Corporate governance
Corporate governance

[Last updated: 1 January 2024, unless otherwise noted]

There are no corporate governance requirements for a foreign company in order to qualify to list its securities on the FSE. However, if the foreign enterprise is listed via a special listing vehicle in the form of a German AG or SE, the German Corporate Governance Code (the Code) applies, which has been drafted by a governmental commission and which is amended from time to time. The currently applicable version dates from 2022.

While compliance with the recommendations of the Code is voluntary, companies must give a declaration of adherence or must disclose which recommendations of the Code have not been (or will not be) observed, including the reasons therefor. German investors will certainly feel more comfortable if the Code is observed.

The provisions of the Code fall into three categories:

  • Provisions that simply summarize German stock corporation law.
  • Recommendations.
  • Suggestions.

Only compliance with the recommendations must be disclosed, although, in practice, compliance with the suggestions is disclosed as well.

Since the provisions of the Code tie into specific provisions of German corporate law to enhance best practice, it would be rather complicated for a company organized under a foreign law to try to follow the Code and report compliance on a voluntary basis. In this case, it would be preferable if the company followed any corporate governance code or best practice established in its home jurisdiction.
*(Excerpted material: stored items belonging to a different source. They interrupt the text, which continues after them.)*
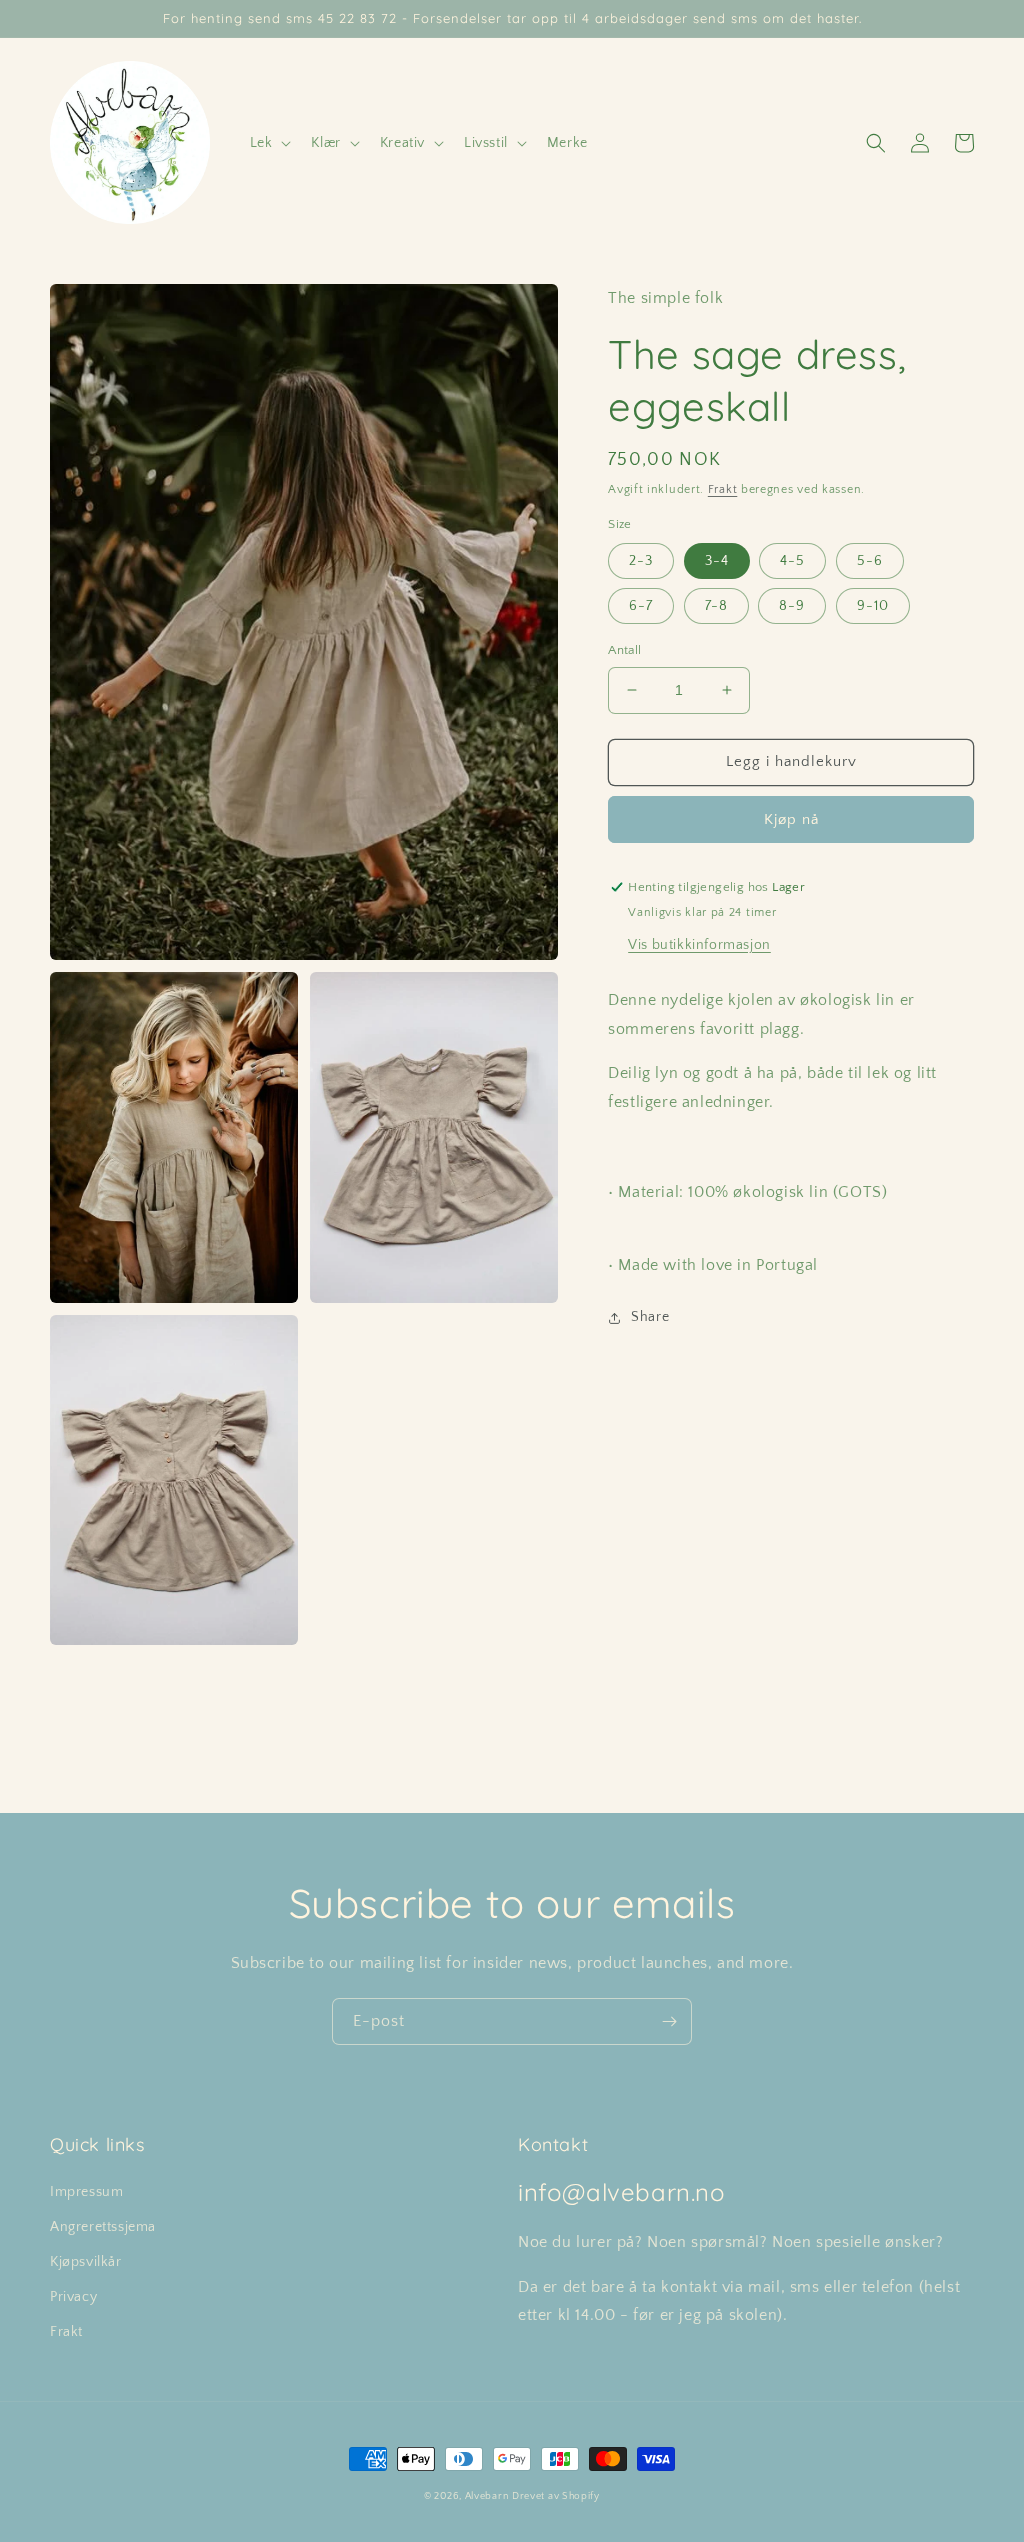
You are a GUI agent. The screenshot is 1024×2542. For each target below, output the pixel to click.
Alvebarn (487, 2496)
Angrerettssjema (103, 2227)
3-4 (717, 561)
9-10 (873, 606)
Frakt (723, 489)
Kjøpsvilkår (86, 2262)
In addition to the provisions of the Code, any foreign company listing through a German AG should familiarize itself with the numerous provisions in the German Stock Corporation Act and the Commercial Code that apply specifically only to listed companies. Within the scope of this summary, it is not possible to list them all.

Since the 2019 version, the Code no longer summarizes points of binding law, but rather states a significantly reduced set of "principles" (still reflecting material governance obligations imposed by law) complemented by recommendations and suggestions. This makes it significantly easier to identify recommendations and suggestions in the Code. Key substantive changes to the Code include amended recommendations regarding compensation of the members of the management board and a new catalogue of indicators for a lack of independence of members of the supervisory board. Moreover, the commission resolved to simplify corporate governance reporting by integrating the corporate governance report with the declaration of compliance with the Code.

The changes for 2022 include a recommendation that the company shall evaluate ecological and social risk and opportunities for the company. The corporate strategy shall state how economic, ecological and social targets shall be implemented in a balanced manner and shall include financial and sustainable goals. By the same token, the internal controls and risk management shall include sustainability aspects and the supervisory board shall monitor the ecological and social sustainability in the strategic direction of the company. Another focus area of the proposed changes are more refined rules regarding the audit committee of the supervisory board, in particular the expertise of the audit committee members.